### WHAT TO PRODUCE
Using the text below on India's tiger census, decide whether each statement agrees with it. Answer yes or no, and quote the deciding words of the text. 1. The 2011 census counted 1,706 tigers. 2. Madhya Pradesh reported the highest number of tigers. 3. Annual monitoring of tigers is to cover all 41 tiger reserves.

::: TEXT UNDER STUDY :::

Bringing smile to the face of conservationists, India`s 2011 Tiger census shows a major rise in the big cat’s numbers at 1,706 against 1,411 in 2006 - an increase of 295 tigers. The latest census includes about 70 of them in the marshes of the Sunderbans, which have never been scientifically surveyed before. But, the habitat loss, which is often irreversible, has posed a severe concern to the glorious creatures.
India, with more than half of the world’s tigers, now has a vital role to play to save this iconic species from annihilation. Even as the number of the animal has gone up by 12 percent in the last four years, there are some flaws in the conversation process as thirty per cent of the tiger population survives in areas outside the government`s reserves, giving fresh challenges for the ecologists in stepping up effort to protect this genus.
‘Project Tiger’, launched in 1973-74, and which is administered by the National Tiger Conservation Authority, has been one of the most successful conservation ventures in recent times. The project aims at tiger conservation in specially constituted reserves representative of various regions throughout India and strives to maintain viable population of Bengal tigers in their natural environment.
Yet, the decline in the big cats’ territory poses a grave threat to the endangered group as their occupancy areas shrunk from 9 million hectares to less than 7.5 million hectares over the last four years. Mining, power projects and other developmental activities are the main motives of destruction in tiger’s corridor.
While Karnataka reported highest number of tigers (300) followed by Madhya Pradesh (257) and Uttarakhand (227), Tamil Nadu and Kerala have also shown good results in conservation efforts. Although Kaziranga in Assam has 100 tigers, making it the largest in a single reserve, there are distressing signs from the North Eastern area due to poaching and developmental activities.
However, the Union Environment and Forest Ministry`s decision to introduce annual monitoring of tigers in all the 41 tiger reserves this year is a good sign and was hailed by ecologists. The new initiative to begin in November will also provide us vital parameters of tiger populations, including the birth and death rates of tigers and their association patterns in the reserve areas.
Perhaps, an honest effort with a shared initiative from the government, non-governmental organisations and civil society organisations are required to preserve the majestic ‘Tiger’, which appears on a comeback trail, and is also regarded as the national animal of India.
Although, the rise in the numbers was indeed a moment of jubilation for animal enthusiasts, the reliability of the new count was not too convincing for sections of biologists, questioning the methodology used- the magic figures, lack of scientific rigour, faulty camera-traps etc.

::: RECORD EXCERPTS :::

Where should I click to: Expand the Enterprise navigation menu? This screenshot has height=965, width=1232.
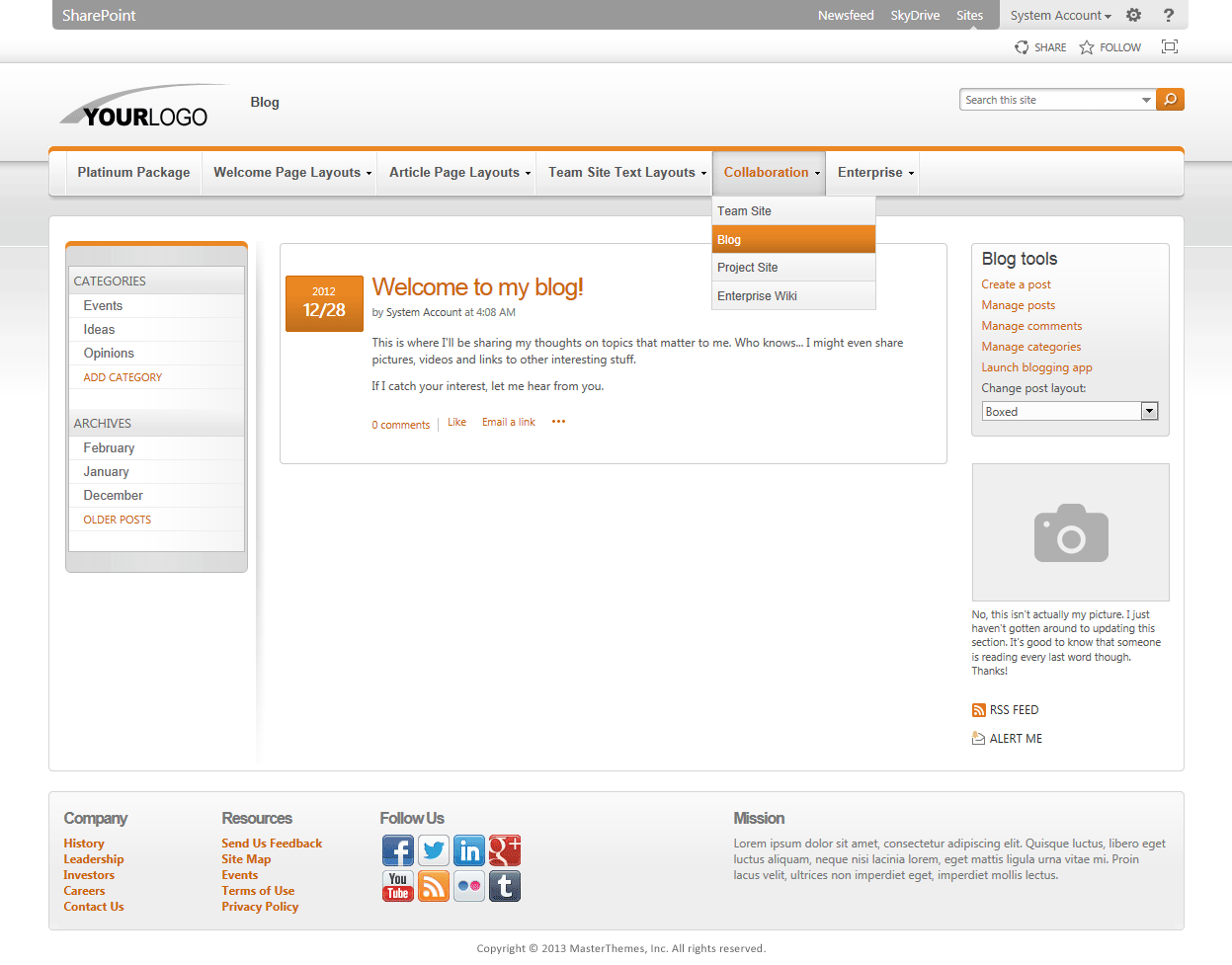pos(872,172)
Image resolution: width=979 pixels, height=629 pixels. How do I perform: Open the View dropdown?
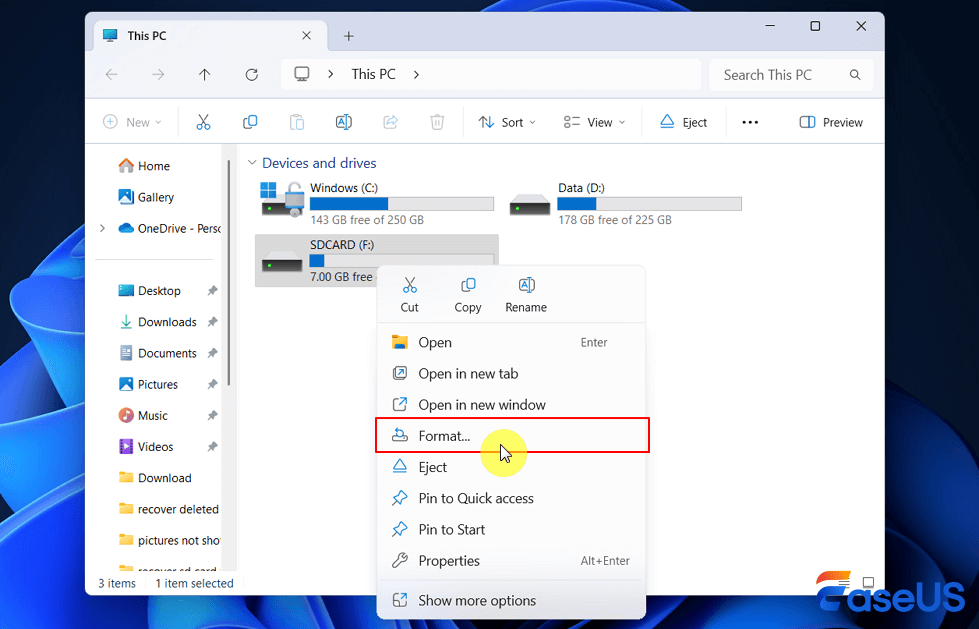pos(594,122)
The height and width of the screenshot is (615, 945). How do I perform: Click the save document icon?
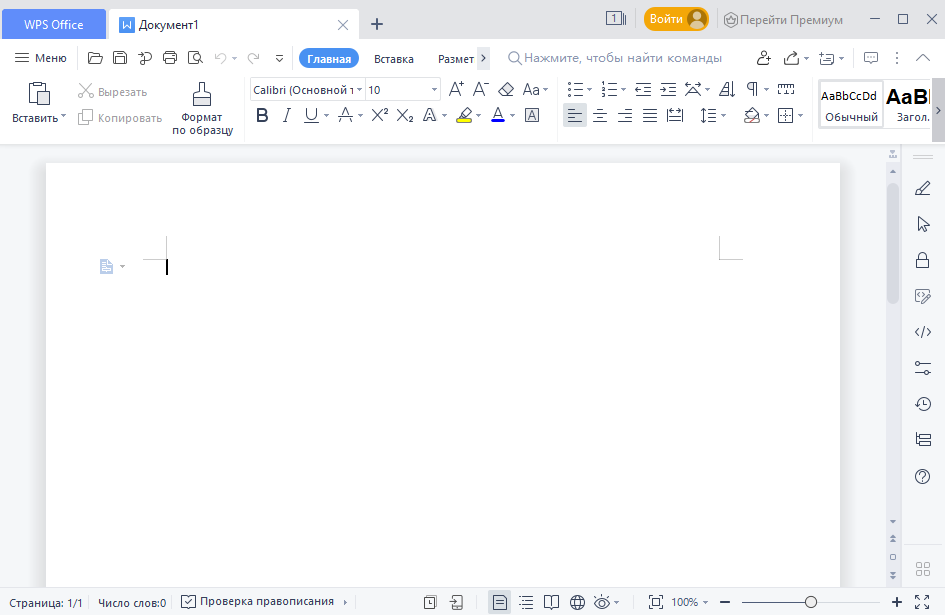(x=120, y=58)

:::
::: RECORD EXCERPTS :::

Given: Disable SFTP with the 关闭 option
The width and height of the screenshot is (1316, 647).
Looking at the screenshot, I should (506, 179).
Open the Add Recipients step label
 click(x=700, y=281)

:::
::: RECORD EXCERPTS :::

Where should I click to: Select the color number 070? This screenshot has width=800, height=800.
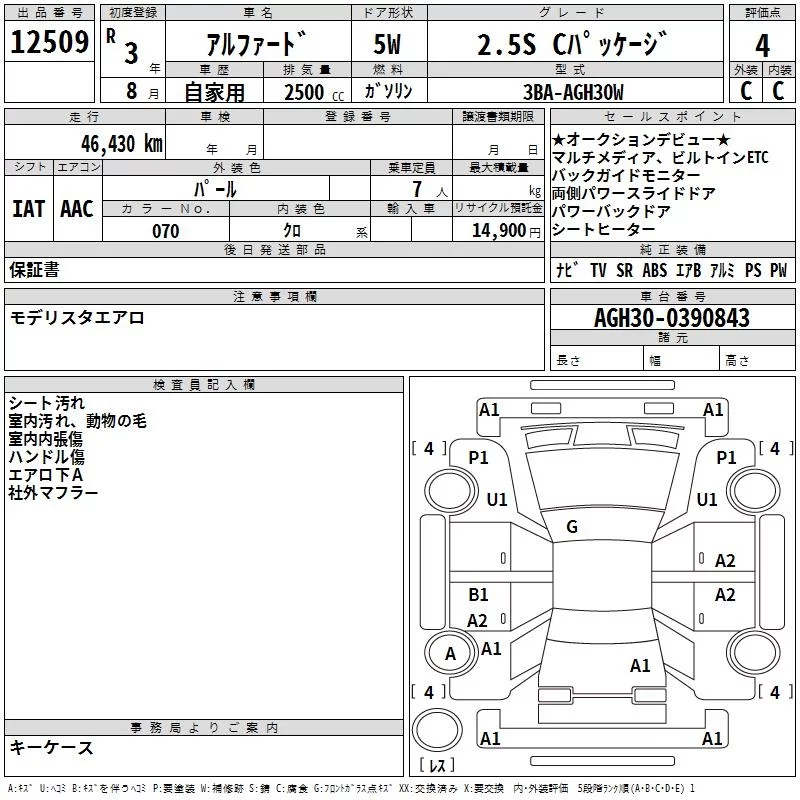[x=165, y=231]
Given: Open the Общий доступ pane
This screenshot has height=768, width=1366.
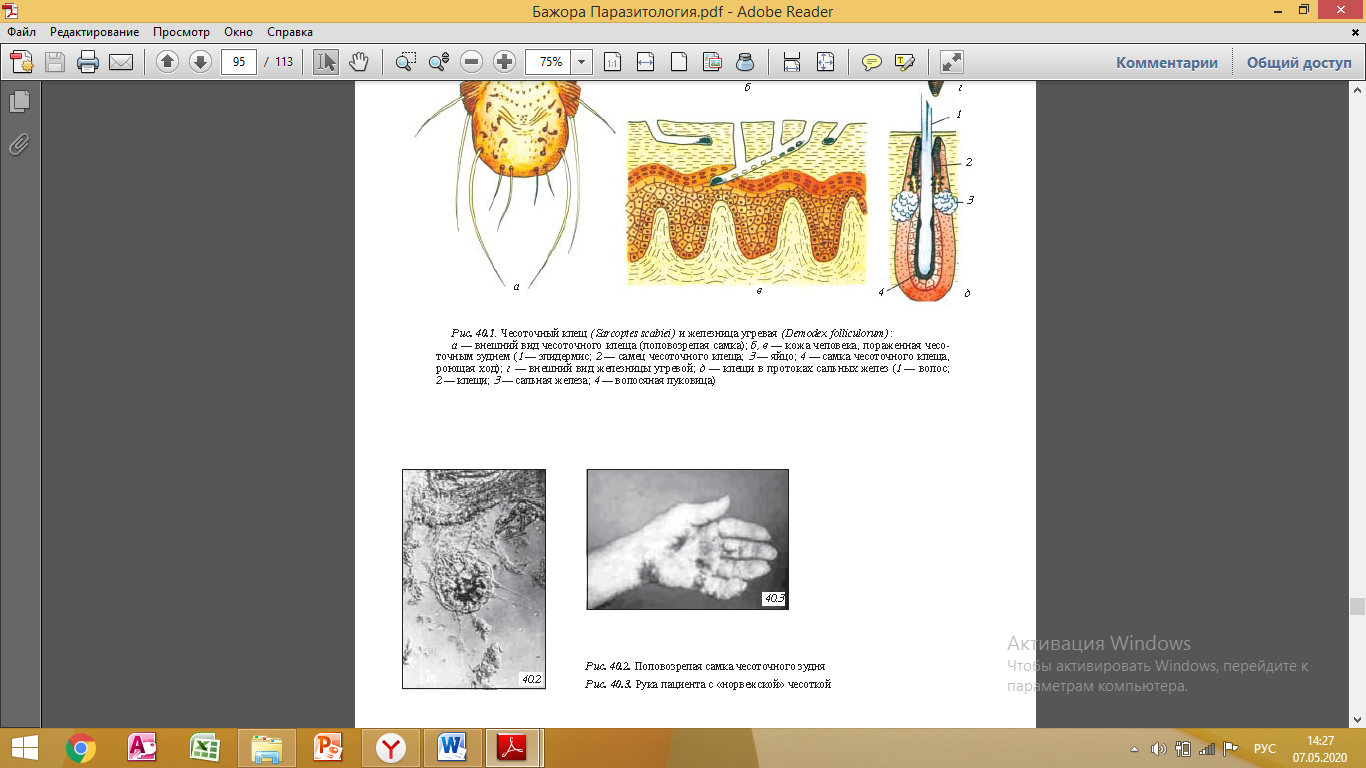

:::

### SOLVED PROBLEM
1. Yes: "India`s 2011 Tiger census shows a major rise in the big cat’s numbers at 1,706 against 1,411 in 2006"
2. No: "Karnataka reported highest number of tigers (300) followed by Madhya Pradesh (257)"
3. Yes: "introduce annual monitoring of tigers in all the 41 tiger reserves this year"